Neville sadly passed away, and Steve has carried on his work to discover the rest of the wrecks along the coast where they loved to dive.

Steve said: “The drones meant we could locate potential sites from the air and photograph them underwater using a polaroid lens.”

“However, they are only of limited use.  I have found many more potential wreck sites by using a magnetometer.”

“Sometimes it can be an old discarded boat engine or other debris we find but, as in the past, it could also be a cannon or other important discovery.”

Steve got hooked on water thanks to his regular swims in the Zambesi River just above the Victoria Falls, says it’s those human stories behind a shipwreck that drives him on.

“We have discovered various cannon from the Dart entrance to Hope Cove and are still trying to tie them to specific shipwrecks,” he said.

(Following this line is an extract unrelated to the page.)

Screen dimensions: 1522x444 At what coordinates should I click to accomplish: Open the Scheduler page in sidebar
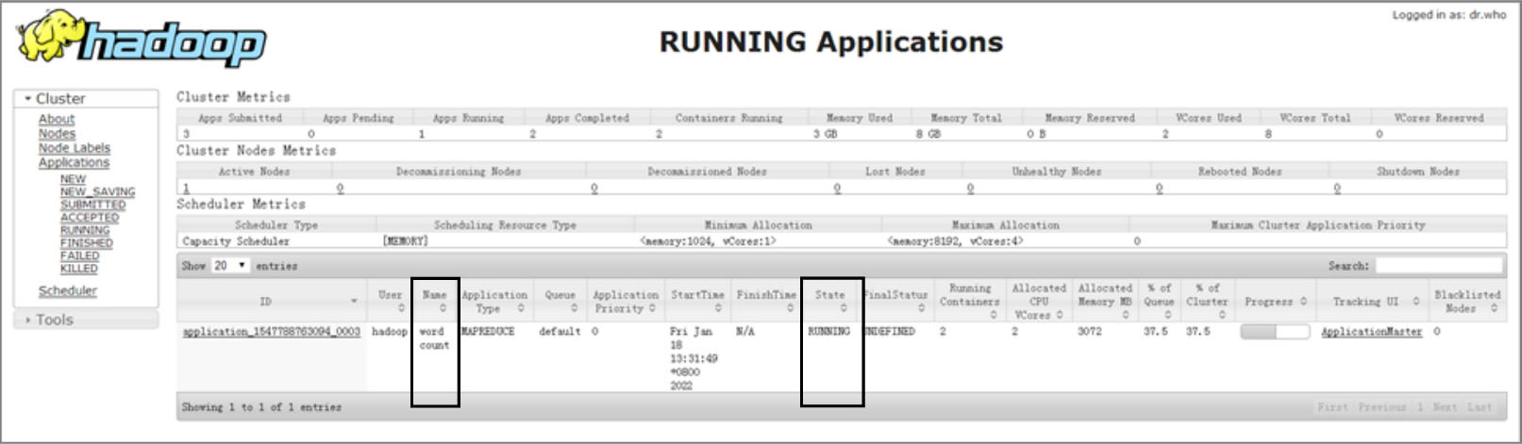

“Having taken readings using the magnetometer I then download the information onto a computer and spend hours and hours laboriously going over the data to decipher what we have, and identify any potential wreck sites.”

“I can then decide on which sites to put divers down to have a look and see if we have discovered another wreck site.”

BSAC chief executive Mary Tetley said: “Steve’s appetite for knowledge about the ship wrecks he discovers and in particular the human side of the inevitable stories his research uncovers is amazing.”

“He has added a great deal to our understanding of our amazing underwater heritage.”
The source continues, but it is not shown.